The idea of 32 becoming scarce was laughable.
Also the complaint about ipv6 isn't a technical one, it's a usability one. Extending it to 48 bits would have been easy enough for people - like international calling.
Those 16 bits could be in hex, as a convention, so something like "(4EA7) 8.8.4.2".
However, I've constantly heard that the 128 bit hexadecimal with colons just looks too complicated and inconvenient.
You might be brilliant and find it easy but to a lot of people ipv6 addresses look like cryptographic hashes
Also having 64-bit for the network address (and 64-bit for the device) does have certain benefits that make it easier to use than shorter addresses in practice for a single entity, since one can hierarchically model the network and do things like <my_network>:<site-id>:<vlan>. So even in absence of DNS one doesn't quite have to remember 128-bit of information for every device.
the pyramids in egypt took over a lifetime to build; a marvel of engineering, as theyve lasted thousands of years and noones had to build replacement pyramids. the problem, though, is noone in todays culture needs pyramids.
A typical ISP will get allocated a much larger allocation like a /20, which allows them to allocate a /56 for each of their customers while still having a few bits to play with. But all starting with the same <isp_network> prefix.
■ ■ ■
• **AIM**
Write out the whole discussion of IPv6 address length above, word for word.

• **DATASET ENTRIES**
■ ■ ■
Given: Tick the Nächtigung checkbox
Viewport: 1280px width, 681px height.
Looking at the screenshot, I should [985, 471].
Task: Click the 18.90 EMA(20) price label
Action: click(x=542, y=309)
■ ■ ■
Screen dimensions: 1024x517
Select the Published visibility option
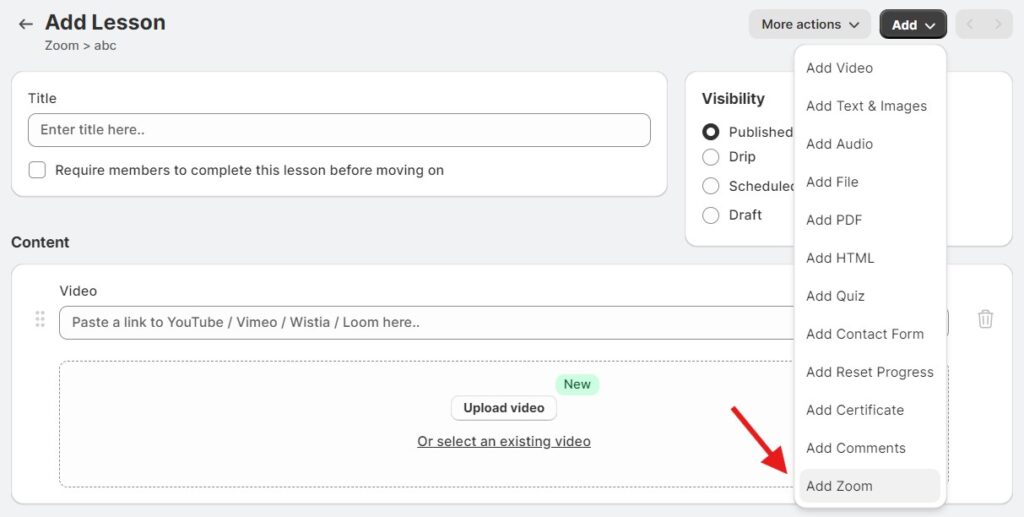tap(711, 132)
■ ■ ■
• **SOLUTION FOR THIS TASK**
The idea of 32 becoming scarce was laughable.
Also the complaint about ipv6 isn't a technical one, it's a usability one. Extending it to 48 bits would have been easy enough for people - like international calling.
Those 16 bits could be in hex, as a convention, so something like "(4EA7) 8.8.4.2".
However, I've constantly heard that the 128 bit hexadecimal with colons just looks too complicated and inconvenient.
You might be brilliant and find it easy but to a lot of people ipv6 addresses look like cryptographic hashes
Also having 64-bit for the network address (and 64-bit for the device) does have certain benefits that make it easier to use than shorter addresses in practice for a single entity, since one can hierarchically model the network and do things like <my_network>:<site-id>:<vlan>. So even in absence of DNS one doesn't quite have to remember 128-bit of information for every device.
the pyramids in egypt took over a lifetime to build; a marvel of engineering, as theyve lasted thousands of years and noones had to build replacement pyramids. the problem, though, is noone in todays culture needs pyramids.
A typical ISP will get allocated a much larger allocation like a /20, which allows them to allocate a /56 for each of their customers while still having a few bits to play with. But all starting with the same <isp_network> prefix.